- [Record set]
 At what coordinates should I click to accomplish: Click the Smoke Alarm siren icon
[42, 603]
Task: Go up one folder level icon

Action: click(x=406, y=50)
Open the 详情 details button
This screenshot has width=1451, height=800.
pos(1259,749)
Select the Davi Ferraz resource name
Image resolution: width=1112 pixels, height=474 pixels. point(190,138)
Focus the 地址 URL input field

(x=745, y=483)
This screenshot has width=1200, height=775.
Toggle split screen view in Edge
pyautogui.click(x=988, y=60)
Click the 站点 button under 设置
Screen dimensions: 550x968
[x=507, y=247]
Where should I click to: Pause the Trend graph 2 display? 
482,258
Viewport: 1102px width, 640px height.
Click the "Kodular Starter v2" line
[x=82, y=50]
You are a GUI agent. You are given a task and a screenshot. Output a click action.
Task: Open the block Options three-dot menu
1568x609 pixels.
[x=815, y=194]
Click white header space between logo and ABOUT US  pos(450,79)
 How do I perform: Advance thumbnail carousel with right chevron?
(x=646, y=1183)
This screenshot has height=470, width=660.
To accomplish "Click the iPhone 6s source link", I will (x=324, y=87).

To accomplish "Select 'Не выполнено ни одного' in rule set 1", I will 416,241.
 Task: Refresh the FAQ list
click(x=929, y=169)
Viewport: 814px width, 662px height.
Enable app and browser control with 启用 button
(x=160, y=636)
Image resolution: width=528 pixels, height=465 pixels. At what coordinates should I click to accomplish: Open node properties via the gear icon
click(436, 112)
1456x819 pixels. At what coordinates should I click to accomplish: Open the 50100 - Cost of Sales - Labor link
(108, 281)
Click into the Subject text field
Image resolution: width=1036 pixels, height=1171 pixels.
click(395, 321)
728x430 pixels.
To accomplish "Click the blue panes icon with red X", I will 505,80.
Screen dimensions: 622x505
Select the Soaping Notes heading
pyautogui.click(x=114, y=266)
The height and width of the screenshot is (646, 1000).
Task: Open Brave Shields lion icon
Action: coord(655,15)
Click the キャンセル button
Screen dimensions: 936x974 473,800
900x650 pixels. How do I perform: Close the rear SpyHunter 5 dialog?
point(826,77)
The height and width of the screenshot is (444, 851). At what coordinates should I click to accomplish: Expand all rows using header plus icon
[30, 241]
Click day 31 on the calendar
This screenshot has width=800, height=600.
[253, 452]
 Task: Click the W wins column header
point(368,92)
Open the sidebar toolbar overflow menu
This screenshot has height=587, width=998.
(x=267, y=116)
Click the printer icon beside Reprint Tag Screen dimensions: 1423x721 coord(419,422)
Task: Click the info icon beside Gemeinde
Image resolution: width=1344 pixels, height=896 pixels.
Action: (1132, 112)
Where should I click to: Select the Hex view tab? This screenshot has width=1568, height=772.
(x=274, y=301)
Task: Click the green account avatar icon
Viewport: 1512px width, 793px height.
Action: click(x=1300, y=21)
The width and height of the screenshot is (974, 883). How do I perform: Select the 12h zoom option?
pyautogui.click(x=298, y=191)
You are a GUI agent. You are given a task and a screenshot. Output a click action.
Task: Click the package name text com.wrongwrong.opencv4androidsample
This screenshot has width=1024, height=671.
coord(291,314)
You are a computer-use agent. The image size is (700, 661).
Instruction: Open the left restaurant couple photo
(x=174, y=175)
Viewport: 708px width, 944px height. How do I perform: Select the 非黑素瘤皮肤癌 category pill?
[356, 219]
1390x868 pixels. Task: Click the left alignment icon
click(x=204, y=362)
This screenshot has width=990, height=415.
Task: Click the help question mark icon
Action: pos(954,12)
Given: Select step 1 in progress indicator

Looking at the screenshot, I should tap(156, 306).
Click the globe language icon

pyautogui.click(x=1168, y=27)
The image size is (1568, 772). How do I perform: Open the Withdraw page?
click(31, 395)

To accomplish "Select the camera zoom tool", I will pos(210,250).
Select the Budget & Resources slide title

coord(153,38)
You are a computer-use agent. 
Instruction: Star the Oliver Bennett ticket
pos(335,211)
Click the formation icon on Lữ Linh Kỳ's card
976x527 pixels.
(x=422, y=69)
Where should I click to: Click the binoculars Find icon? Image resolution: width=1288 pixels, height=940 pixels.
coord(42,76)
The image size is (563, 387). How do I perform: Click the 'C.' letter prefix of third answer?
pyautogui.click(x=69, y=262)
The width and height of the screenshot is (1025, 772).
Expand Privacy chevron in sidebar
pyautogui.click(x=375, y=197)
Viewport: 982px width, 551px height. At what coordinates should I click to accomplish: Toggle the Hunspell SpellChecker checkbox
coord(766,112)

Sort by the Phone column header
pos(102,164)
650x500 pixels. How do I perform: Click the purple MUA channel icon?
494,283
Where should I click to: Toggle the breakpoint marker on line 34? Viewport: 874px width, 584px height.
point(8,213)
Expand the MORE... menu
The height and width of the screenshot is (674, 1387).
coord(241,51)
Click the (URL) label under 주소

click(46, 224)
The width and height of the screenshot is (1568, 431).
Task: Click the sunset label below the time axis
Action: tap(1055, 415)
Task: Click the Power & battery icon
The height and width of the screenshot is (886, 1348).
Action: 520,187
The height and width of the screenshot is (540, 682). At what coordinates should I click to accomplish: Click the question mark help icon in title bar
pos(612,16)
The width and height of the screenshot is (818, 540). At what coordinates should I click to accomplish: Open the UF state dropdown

- [Required action] What you should produce is an exact restatement of all the material.

- [Solved problem]
 At what coordinates should I click to accomplish: Click the Smoke Alarm siren icon
[42, 603]
Task: Go up one folder level icon

Action: click(x=406, y=50)
Open the 详情 details button
This screenshot has width=1451, height=800.
pos(1259,749)
Select the Davi Ferraz resource name
Image resolution: width=1112 pixels, height=474 pixels. point(190,138)
Focus the 地址 URL input field

(x=745, y=483)
This screenshot has width=1200, height=775.
Toggle split screen view in Edge
pyautogui.click(x=988, y=60)
Click the 站点 button under 设置
Screen dimensions: 550x968
[x=507, y=247]
Where should I click to: Pause the Trend graph 2 display? 
482,258
Viewport: 1102px width, 640px height.
Click the "Kodular Starter v2" line
[x=82, y=50]
You are a GUI agent. You are given a task and a screenshot. Output a click action.
Task: Open the block Options three-dot menu
1568x609 pixels.
[x=815, y=194]
Click white header space between logo and ABOUT US  pos(450,79)
 How do I perform: Advance thumbnail carousel with right chevron?
(x=646, y=1183)
This screenshot has height=470, width=660.
To accomplish "Click the iPhone 6s source link", I will (x=324, y=87).

To accomplish "Select 'Не выполнено ни одного' in rule set 1", I will 416,241.
 Task: Refresh the FAQ list
click(x=929, y=169)
Viewport: 814px width, 662px height.
Enable app and browser control with 启用 button
(x=160, y=636)
Image resolution: width=528 pixels, height=465 pixels. At what coordinates should I click to accomplish: Open node properties via the gear icon
click(436, 112)
1456x819 pixels. At what coordinates should I click to accomplish: Open the 50100 - Cost of Sales - Labor link
(108, 281)
Click into the Subject text field
Image resolution: width=1036 pixels, height=1171 pixels.
click(395, 321)
728x430 pixels.
To accomplish "Click the blue panes icon with red X", I will 505,80.
Screen dimensions: 622x505
Select the Soaping Notes heading
pyautogui.click(x=114, y=266)
The height and width of the screenshot is (646, 1000).
Task: Open Brave Shields lion icon
Action: coord(655,15)
Click the キャンセル button
Screen dimensions: 936x974 473,800
900x650 pixels. How do I perform: Close the rear SpyHunter 5 dialog?
point(826,77)
The height and width of the screenshot is (444, 851). At what coordinates should I click to accomplish: Expand all rows using header plus icon
[30, 241]
Click day 31 on the calendar
This screenshot has width=800, height=600.
[253, 452]
 Task: Click the W wins column header
point(368,92)
Open the sidebar toolbar overflow menu
This screenshot has height=587, width=998.
(x=267, y=116)
Click the printer icon beside Reprint Tag Screen dimensions: 1423x721 coord(419,422)
Task: Click the info icon beside Gemeinde
Image resolution: width=1344 pixels, height=896 pixels.
Action: (1132, 112)
Where should I click to: Select the Hex view tab? This screenshot has width=1568, height=772.
(x=274, y=301)
Task: Click the green account avatar icon
Viewport: 1512px width, 793px height.
Action: click(x=1300, y=21)
The width and height of the screenshot is (974, 883). How do I perform: Select the 12h zoom option?
pyautogui.click(x=298, y=191)
You are a GUI agent. You are given a task and a screenshot. Output a click action.
Task: Click the package name text com.wrongwrong.opencv4androidsample
This screenshot has width=1024, height=671.
coord(291,314)
You are a computer-use agent. The image size is (700, 661).
Instruction: Open the left restaurant couple photo
(x=174, y=175)
Viewport: 708px width, 944px height. How do I perform: Select the 非黑素瘤皮肤癌 category pill?
[356, 219]
1390x868 pixels. Task: Click the left alignment icon
click(x=204, y=362)
This screenshot has width=990, height=415.
Task: Click the help question mark icon
Action: pos(954,12)
Given: Select step 1 in progress indicator

Looking at the screenshot, I should tap(156, 306).
Click the globe language icon

pyautogui.click(x=1168, y=27)
The image size is (1568, 772). How do I perform: Open the Withdraw page?
click(31, 395)

To accomplish "Select the camera zoom tool", I will pos(210,250).
Select the Budget & Resources slide title

coord(153,38)
You are a computer-use agent. 
Instruction: Star the Oliver Bennett ticket
pos(335,211)
Click the formation icon on Lữ Linh Kỳ's card
976x527 pixels.
(x=422, y=69)
Where should I click to: Click the binoculars Find icon? Image resolution: width=1288 pixels, height=940 pixels.
coord(42,76)
The image size is (563, 387). How do I perform: Click the 'C.' letter prefix of third answer?
pyautogui.click(x=69, y=262)
The width and height of the screenshot is (1025, 772).
Expand Privacy chevron in sidebar
pyautogui.click(x=375, y=197)
Viewport: 982px width, 551px height. At what coordinates should I click to accomplish: Toggle the Hunspell SpellChecker checkbox
coord(766,112)

Sort by the Phone column header
pos(102,164)
650x500 pixels. How do I perform: Click the purple MUA channel icon?
494,283
Where should I click to: Toggle the breakpoint marker on line 34? Viewport: 874px width, 584px height.
point(8,213)
Expand the MORE... menu
The height and width of the screenshot is (674, 1387).
coord(241,51)
Click the (URL) label under 주소

click(46, 224)
The width and height of the screenshot is (1568, 431).
Task: Click the sunset label below the time axis
Action: tap(1055, 415)
Task: Click the Power & battery icon
The height and width of the screenshot is (886, 1348).
Action: 520,187
The height and width of the screenshot is (540, 682). At what coordinates should I click to accomplish: Click the question mark help icon in title bar
pos(612,16)
The width and height of the screenshot is (818, 540). At what coordinates should I click to accomplish: Open the UF state dropdown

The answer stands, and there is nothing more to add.